Tonight, the House has considered and passed that would require in-state tuition for certain veterans (Section 4 of HR.357, the GI Bill Tuition Fairness Act as amended). The bill was brought up under an expedited process referred to as “Suspension of the Rules.” Bills brought up in this manner are generally bipartisan, non-controversial measures that are expected to pass easily.

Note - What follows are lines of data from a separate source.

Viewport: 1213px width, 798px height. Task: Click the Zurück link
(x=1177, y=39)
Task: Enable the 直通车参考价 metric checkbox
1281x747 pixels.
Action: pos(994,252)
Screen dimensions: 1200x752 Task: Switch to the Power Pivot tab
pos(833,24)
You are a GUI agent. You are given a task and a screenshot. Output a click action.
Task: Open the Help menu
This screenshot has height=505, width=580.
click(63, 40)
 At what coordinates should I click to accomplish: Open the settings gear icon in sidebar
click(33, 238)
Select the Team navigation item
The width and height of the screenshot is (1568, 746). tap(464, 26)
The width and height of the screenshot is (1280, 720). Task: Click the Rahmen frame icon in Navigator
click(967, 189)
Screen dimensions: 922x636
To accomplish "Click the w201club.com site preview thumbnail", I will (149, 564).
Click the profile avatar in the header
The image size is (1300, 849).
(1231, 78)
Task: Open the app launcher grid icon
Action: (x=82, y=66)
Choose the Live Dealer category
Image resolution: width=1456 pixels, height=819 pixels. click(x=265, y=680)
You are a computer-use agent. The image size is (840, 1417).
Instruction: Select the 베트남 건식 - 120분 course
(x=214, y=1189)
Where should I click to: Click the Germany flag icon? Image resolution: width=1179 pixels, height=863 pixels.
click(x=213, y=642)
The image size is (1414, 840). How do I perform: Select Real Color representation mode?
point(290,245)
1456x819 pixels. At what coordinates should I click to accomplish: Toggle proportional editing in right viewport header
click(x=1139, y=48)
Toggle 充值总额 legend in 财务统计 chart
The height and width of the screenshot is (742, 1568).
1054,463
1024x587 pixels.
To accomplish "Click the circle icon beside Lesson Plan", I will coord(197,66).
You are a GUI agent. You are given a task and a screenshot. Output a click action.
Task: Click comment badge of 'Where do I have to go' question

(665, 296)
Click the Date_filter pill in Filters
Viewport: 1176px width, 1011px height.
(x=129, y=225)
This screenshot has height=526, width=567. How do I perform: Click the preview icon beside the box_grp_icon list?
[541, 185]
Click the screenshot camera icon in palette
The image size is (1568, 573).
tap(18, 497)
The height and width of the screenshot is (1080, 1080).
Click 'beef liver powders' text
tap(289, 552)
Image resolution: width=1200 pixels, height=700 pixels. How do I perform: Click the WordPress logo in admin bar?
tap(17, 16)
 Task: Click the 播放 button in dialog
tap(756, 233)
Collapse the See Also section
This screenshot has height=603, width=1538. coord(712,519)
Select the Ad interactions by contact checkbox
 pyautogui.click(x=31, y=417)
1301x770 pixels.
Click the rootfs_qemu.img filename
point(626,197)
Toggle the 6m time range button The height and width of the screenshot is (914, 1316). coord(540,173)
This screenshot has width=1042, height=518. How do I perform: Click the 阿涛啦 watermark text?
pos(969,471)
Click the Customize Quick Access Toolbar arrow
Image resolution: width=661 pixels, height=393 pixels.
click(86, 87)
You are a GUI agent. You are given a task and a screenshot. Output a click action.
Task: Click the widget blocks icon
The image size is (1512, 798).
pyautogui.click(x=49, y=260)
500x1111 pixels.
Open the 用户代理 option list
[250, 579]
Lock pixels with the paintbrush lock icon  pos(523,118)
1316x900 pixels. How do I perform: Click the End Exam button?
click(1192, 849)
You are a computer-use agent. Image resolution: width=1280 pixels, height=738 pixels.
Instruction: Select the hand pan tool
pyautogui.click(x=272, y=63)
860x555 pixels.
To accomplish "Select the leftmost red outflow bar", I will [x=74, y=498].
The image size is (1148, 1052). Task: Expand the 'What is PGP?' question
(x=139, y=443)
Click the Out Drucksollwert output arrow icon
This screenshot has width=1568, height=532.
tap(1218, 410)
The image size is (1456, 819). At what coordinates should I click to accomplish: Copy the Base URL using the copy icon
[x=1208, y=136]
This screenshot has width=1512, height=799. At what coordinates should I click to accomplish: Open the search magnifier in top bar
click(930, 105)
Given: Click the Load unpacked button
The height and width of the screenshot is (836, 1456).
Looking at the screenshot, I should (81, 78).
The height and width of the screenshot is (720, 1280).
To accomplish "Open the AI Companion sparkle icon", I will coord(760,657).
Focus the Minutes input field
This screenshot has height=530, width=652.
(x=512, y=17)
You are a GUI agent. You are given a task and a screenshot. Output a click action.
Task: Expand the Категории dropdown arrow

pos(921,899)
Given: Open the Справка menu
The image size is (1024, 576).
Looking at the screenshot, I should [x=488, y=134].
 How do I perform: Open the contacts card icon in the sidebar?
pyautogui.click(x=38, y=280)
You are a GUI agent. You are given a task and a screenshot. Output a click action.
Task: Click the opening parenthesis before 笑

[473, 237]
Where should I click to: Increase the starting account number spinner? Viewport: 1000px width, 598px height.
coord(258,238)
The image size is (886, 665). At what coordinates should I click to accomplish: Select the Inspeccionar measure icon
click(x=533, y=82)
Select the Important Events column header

In brief, the bill would require all public higher education institutions to charge in-state tuition to a veteran residing in the state of that institution, even if that veteran is officially a resident of another state. This requirement would remain in place for three years after the person is discharged from the military, assuming he or she continues to reside in the state where the institution is located. The in-state tuition policy would apply beginning in July 2016 and would only cover the veteran — not their dependents using GI Bill benefits.  It appears that a consequence of this bill would be that public higher education institutions would no longer qualify for the out-of-state federal benefit of the GI Bill Yellow Ribbon Program since the veterans/students involved here would no longer be considered out-of state.

A much broader bill was previously under consideration that would have required lifetime in-state tuition to veterans and their dependents regardless of their actual state residency.

Nearly 30 states have already passed or are considering enacting legislation to provide in-state residency waivers to veterans at their public colleges and universities. Washington state is currently considering similar legislation that would allow instate tuition for one year. Other states, several individual campuses and university systems offer in-state waivers to their veteran student populations.

The measure passed by a vote of 390-0.

The Office of Federal Relations will continue to track this issue and continue to provide updates as the legislation progresses.